Bilden wir dazu die Gegenbegriffe, so erkennen wir sehr schnell, dass genau dies die Grundlagen einer polychronen Kultur und Gesellschaft sind. So beruht zum Beispiel die prägende Tradition im fernen Osten auf einer ganz anderen Basis als die abendländische. An erster Stelle ist das intuitive Denken zu nennen, welches das Problem der dualistischen Spaltung nicht kennt. So sind zum Beispiel die europäischen Gärten geometrisch angelegt – übersichtlich, gradlinig, wohlgeordnet. Dahinter steht die Vorstellung, der Mensch müsse die Natur beherrschen und gegen sie kämpfen. Japanische Gärten versuchen dagegen, die Natur darzustellen, fast zu zelebrieren. Auf kleinstem Raum wird die Schönheit und Harmonie des Ganzen nachempfunden und gestaltet. Dieses Einbeziehen des Ganzen, das Bewusstsein des Zusammenhalts, ist dafür typisch. Das östliche Denken und Handeln wird demnach nicht so sehr von Gegensätzen, sondern sehr viel stärker von Harmonie geprägt. Es vermeidet das Vorgehen in logischen Ketten. Logisches Denken stellt nur eine Verhaltensform dar, neben der es jedoch noch viele andere gibt und geben muss.

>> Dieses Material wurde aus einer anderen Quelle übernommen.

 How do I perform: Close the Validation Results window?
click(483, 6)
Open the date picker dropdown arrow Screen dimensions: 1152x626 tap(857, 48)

Daraus folgt auch direkt die ausgeprägte Offenheit für Neues, für Andersartiges, für Wandel und Veränderung. Statt des individuellen Drangs nach Selbstverwirklichung steht so eine evolutionäre Entwicklung im Zentrum, das Zusammenleben also, das Kooperative, Gemeinschaftswille und Miteinander. Aus diesem Grund wird auch dem Menschen und damit den Führungsinstrumenten Kommunikation, Koordination und Organisation der größte Stellenwert für eine Produktivitätssteigerung beigemessen. Auf diesem Wege könnten auch wir eine andere Denkkultur in unseren Unternehmen einführen.